Gonzalez Gerardo, Sevarino Kevin, Sofuoglu Mehmet, Poling Jim, Oliveto Alison, Gonsai Kishor, George Tony P, Kosten Thomas R
Department of Psychiatry, Yale University School of Medicine, West Haven, CT, USA.
Addiction. 2003 Nov;98(11):1625-32. doi: 10.1046/j.1360-0443.2003.00544.x.
We sought to evaluate the safety and efficacy of the GABAergic agent tiagabine in reducing cocaine use among methadone-treated patients.
Ten-week randomized double-blind placebo-controlled trial.
Opiate Treatment Research Program, Veteran's Affairs Connecticut Healthcare System in West Haven, Connecticut, USA.
The participants were 45 cocaine-dependent methadone-treated patients who were predominately Caucasian (75.6%), male (77.8%) and never married (53%) with an average age of 38 years (SD = 6.5).
Comparison groups received tiagabine 12 mg/day (n = 15), tiagabine 24 mg/day (n = 15) or placebo (n = 15).
Baseline assessments included the Structured Clinical Interview for DSM-IV, the Addiction Severity Index, a urine drug test, self-reported use and opiate withdrawal scales. Urine drug tests were performed thrice weekly.

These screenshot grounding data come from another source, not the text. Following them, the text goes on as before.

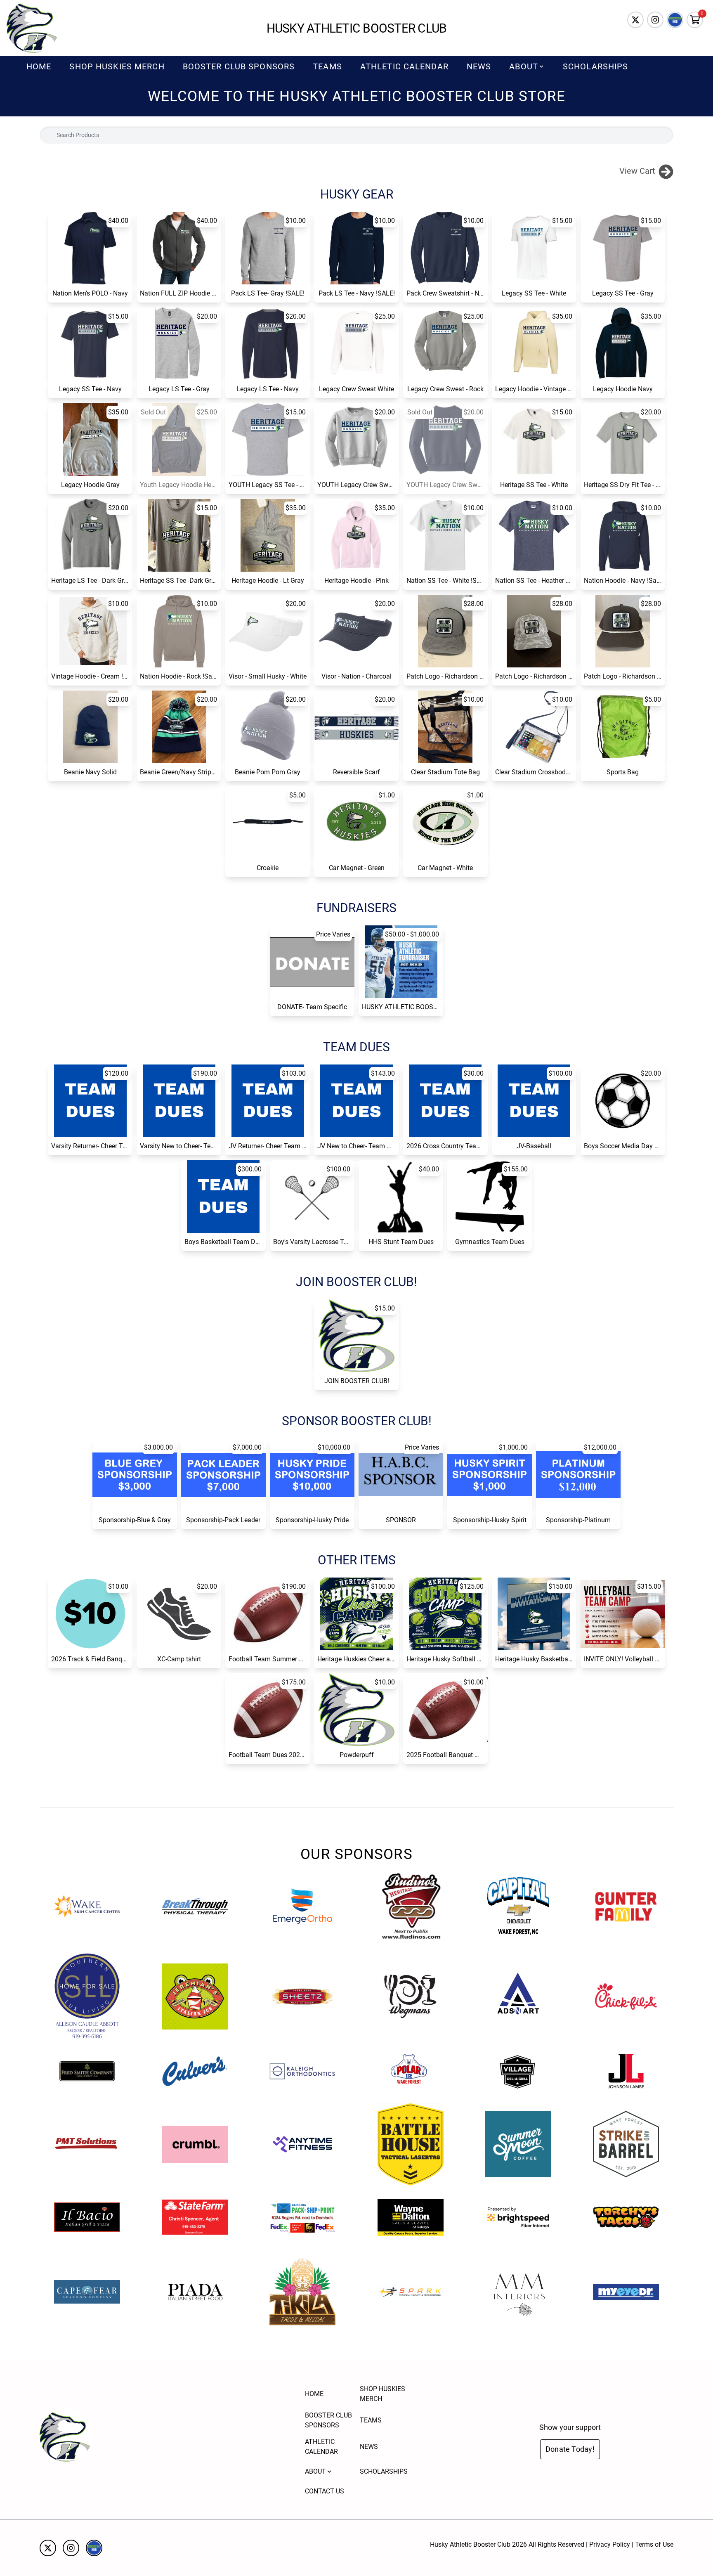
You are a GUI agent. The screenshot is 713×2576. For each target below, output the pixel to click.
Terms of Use (654, 2544)
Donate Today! (570, 2449)
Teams (327, 66)
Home (38, 66)
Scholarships (595, 66)
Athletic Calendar (404, 66)
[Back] (666, 170)
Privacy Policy (609, 2544)
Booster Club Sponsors (239, 66)
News (479, 66)
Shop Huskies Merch (116, 66)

Treatment retention was over 80% for all treatment groups. The sample mean (+/- SE) of cocaine-free urines for the first week after study entry and before tiagabine was started was 1.16 (0.19) urines/week. During weeks 9 and 10 cocaine-free urines increased significantly from baseline by 33% with high-dose tiagabine (24 mg/day), by 14% with low-dose tiagabine (12 mg/day) and decreased by 10% with placebo (hierarchical linear model, Z= 2.03; P < 0.05). Self-reported cocaine use also decreased significantly more with active medications than with placebo.
Tiagabine at 24 mg/day was well tolerated among these methadone-treated patients with only one reporting headache. Tiagabine appears to be a promising GABAergic medication that moderately improves cocaine-free urines.
我们试图评估γ-氨基丁酸能药物噻加宾在减少美沙酮治疗患者可卡因使用方面的安全性和有效性。
为期十周的随机双盲安慰剂对照试验。
美国康涅狄格州韦斯特黑文退伍军人事务康涅狄格医疗系统的阿片类药物治疗研究项目。
45名依赖可卡因且接受美沙酮治疗的患者,主要为白种人(75.6%),男性(77.8%),从未结婚(53%),平均年龄38岁(标准差=6.5)。
比较组分别接受12毫克/天的噻加宾(n = 15)、24毫克/天的噻加宾(n = 15)或安慰剂(n = 15)。
基线评估包括《精神疾病诊断与统计手册》第四版的结构化临床访谈、成瘾严重程度指数、尿液药物检测、自我报告的使用情况和阿片类药物戒断量表。每周进行三次尿液药物检测。
所有治疗组的治疗保留率均超过80%。研究开始后且在开始使用噻加宾之前的第一周,无可卡因尿液的样本均值(±标准误)为每周1.16(0.19)次尿液检测结果。在第9周和第10周,高剂量噻加宾(24毫克/天)组无可卡因尿液从基线水平显著增加33%,低剂量噻加宾(12毫克/天)组增加14%,安慰剂组减少10%(分层线性模型,Z = 2.03;P < 0.05)。与安慰剂相比,使用活性药物后自我报告的可卡因使用量也显著减少。
在这些接受美沙酮治疗的患者中,24毫克/天的噻加宾耐受性良好,只有一人报告有头痛症状。噻加宾似乎是一种有前景的γ-氨基丁酸能药物,可适度增加无可卡因尿液的次数。